### 文档正文
首页 > ACM题库 > HDU-杭电 > HDU 3594-Cactus-图-[解题报告]HOJ
2014
11-27

HDU 3594-Cactus-图-[解题报告]HOJ

Cactus

问题描述 :

1. It is a Strongly Connected graph.
2. Each edge of the graph belongs to a circle and only belongs to one circle.
We call this graph as CACTUS.

The most powerful force

There is an example as the figure above. The left one is a cactus, but the right one isn’t. Because the edge (0, 1) in the right graph belongs to two circles as (0, 1, 3) and (0, 1, 2, 3).

输入:

The input consists of several test cases. The first line contains an integer T (1<=T<=10), representing the number of test cases.
For each case, the first line contains a integer n (1<=n<=20000), representing the number of points.
The following lines, each line has two numbers a and b, representing a single-way edge (a->b). Each case ends with (0 0).
Notice: The total number of edges does not exceed 50000.

输出:

The input consists of several test cases. The first line contains an integer T (1<=T<=10), representing the number of test cases.

### 练习要求
列出上文 Cactus 题目中“输入:”一节给出的所有数值范围限制。

### 数据集节选
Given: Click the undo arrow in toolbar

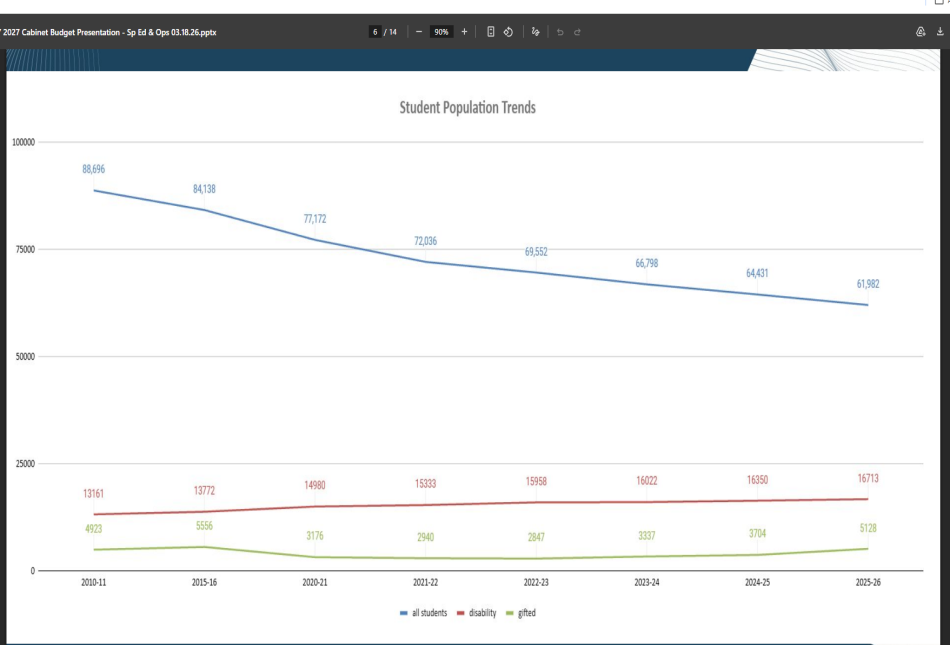Looking at the screenshot, I should [x=560, y=32].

### 输出结果
- 测试用例数 T：1 ≤ T ≤ 10
- 点数 n：1 ≤ n ≤ 20000
- 边的总数：不超过 50000